PURPOSE: The widespread use of intensity modulated radiation therapy (IMRT) for cervical cancer has been limited by internal target and normal tissue motion. Such motion increases the risk of underdosing the target, especially as planning margins are reduced in an effort to reduce toxicity. This study explored 2 adaptive strategies to mitigate this risk and proposes a new, automated method that minimizes replanning workload. METHODS AND MATERIALS: Thirty patients with cervical cancer participated in a prospective clinical study and underwent pretreatment and weekly magnetic resonance (MR) scans over a 5-week course of daily external beam radiation therapy. Target volumes and organs at risk (OARs) were contoured on each of the scans. Deformable image registration was used to model the accumulated dose (the real dose delivered to the target and OARs) for 2 adaptive replanning scenarios that assumed a very small PTV margin of only 3 mm to account for setup and internal interfractional motion: (1) a preprogrammed, anatomy-driven midtreatment replan (A-IMRT); and (2) a dosimetry-triggered replan driven by target dose accumulation over time (D-IMRT).
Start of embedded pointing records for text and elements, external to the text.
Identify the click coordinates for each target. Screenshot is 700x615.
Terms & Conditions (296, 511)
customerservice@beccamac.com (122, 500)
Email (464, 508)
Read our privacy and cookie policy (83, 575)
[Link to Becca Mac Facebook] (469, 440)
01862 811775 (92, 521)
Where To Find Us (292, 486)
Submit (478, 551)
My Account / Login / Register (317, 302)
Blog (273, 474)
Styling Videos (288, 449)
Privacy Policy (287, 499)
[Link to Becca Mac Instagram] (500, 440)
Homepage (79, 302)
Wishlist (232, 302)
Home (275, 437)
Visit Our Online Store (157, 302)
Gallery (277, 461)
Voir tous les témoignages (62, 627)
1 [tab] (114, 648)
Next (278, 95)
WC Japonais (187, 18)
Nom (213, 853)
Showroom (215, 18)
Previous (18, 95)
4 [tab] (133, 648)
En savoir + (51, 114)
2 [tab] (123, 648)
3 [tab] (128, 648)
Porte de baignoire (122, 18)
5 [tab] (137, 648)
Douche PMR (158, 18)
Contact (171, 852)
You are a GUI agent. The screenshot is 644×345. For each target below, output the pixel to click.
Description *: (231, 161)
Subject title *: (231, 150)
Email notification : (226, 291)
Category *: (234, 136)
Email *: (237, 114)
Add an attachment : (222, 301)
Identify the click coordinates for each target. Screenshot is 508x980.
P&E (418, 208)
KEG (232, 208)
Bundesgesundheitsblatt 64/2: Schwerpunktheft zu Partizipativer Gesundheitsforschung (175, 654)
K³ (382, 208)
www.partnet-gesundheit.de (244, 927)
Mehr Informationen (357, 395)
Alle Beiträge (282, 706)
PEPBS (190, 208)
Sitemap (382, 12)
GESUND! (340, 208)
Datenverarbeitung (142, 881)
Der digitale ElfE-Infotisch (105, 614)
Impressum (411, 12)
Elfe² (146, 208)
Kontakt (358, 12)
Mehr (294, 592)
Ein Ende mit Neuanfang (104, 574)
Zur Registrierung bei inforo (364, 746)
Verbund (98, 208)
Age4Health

RESULTS: Across all 30 patients, clinically relevant target dose thresholds failed for 8 patients (27%) if 3-mm margins were used without replanning. A-IMRT failed in only 3 patients and also yielded an additional small reduction in OAR doses at the cost of 30 replans. D-IMRT assured adequate target coverage in all patients, with only 23 replans in 16 patients. CONCLUSIONS: A novel, dosimetry-triggered adaptive IMRT strategy for patients with cervical cancer can minimize the risk of target underdosing in the setting of very small margins and substantial interfractional motion while minimizing programmatic workload and cost.